The opinions expressed in this article are the writer’s own and do not reflect the views of Her Campus.
You hear people say that freshers week is one of the most memorable weeks of your life; moving to a new place, meeting new people, going out every night! However, what is often overlooked is the pressure of these things. Moving to a new place alone can be disorientating, along with the pressure of making the best first impression on your new flatmates, leaves us with little time to sit back, relax and adjust to this overwhelming change.
I’m not taking away the fact that freshers week is a brilliant opportunity to try new things, with the University offering a range of different activities from quiz nights to bookshop tours. This is just as good of an opportunity to meet new people than in the club or pub, so if you’re like me and you can’t hack going out 7 nights in a row, then don’t worry because freshers week has something for everyone! Or maybe you’ve decided to live at home while you study and are commuting in for your lectures and perhaps feel worried that you’ll miss out on parts of the university experience, like going out. Even though clubs are a great place to let loose and dance, with loud music blasting all night, making friends at a club can be a difficult task! On the other hand, attending a society taster session is a brilliant way to meet new people and at the end of your first week you will be given an opportunity to attend the freshers fair to sign up to any societies you want to join. I was amazed by the range of different societies at Exeter, finding it difficult to narrow it down to the ones I wanted to join.

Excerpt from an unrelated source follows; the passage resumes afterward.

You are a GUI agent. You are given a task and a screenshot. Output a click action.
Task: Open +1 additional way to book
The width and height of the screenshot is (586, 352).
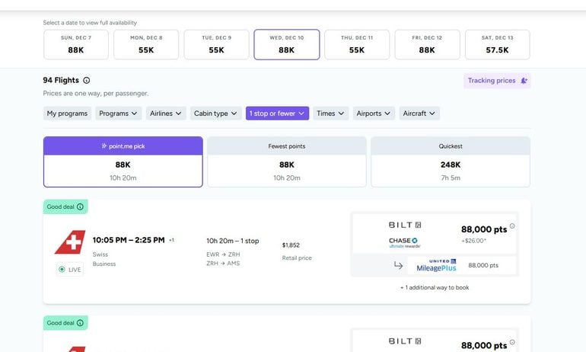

When deciding this it’s important to think about the amount of time you want to dedicate to these societies and how this will fit in with your timetable. I would say that most people find between 3 and 4 societies manageable, perhaps 1 academic, 1 fitness and 1 that you know you’re just going to enjoy being part of.
Personally, I think people often come to fresher’s week with the wrong mindset; the idea that you will meet your friends for life in the first 3 days. And yes, maybe you’re lucky and you end up sitting next to your future best friend in your first lecture. However, it is actually more common for people to meet their friendship group after the first term at university, once things have settled down and you find yourself in more of a routine and at ease with your new surroundings. Even if you feel like everyone around you already has a tight-knit friendship group, be patient and remember there will be people out there just like you and within time everyone will find ‘their’ people. What’s important is to not put too much pressure on yourself and instead just enjoy the week. Say yes to new opportunities, try new things, take time for yourself and don’t rush things as after all you’ll have more than just one week to explore your new city, find your way around the campus and meet the people you want to share your university experience with.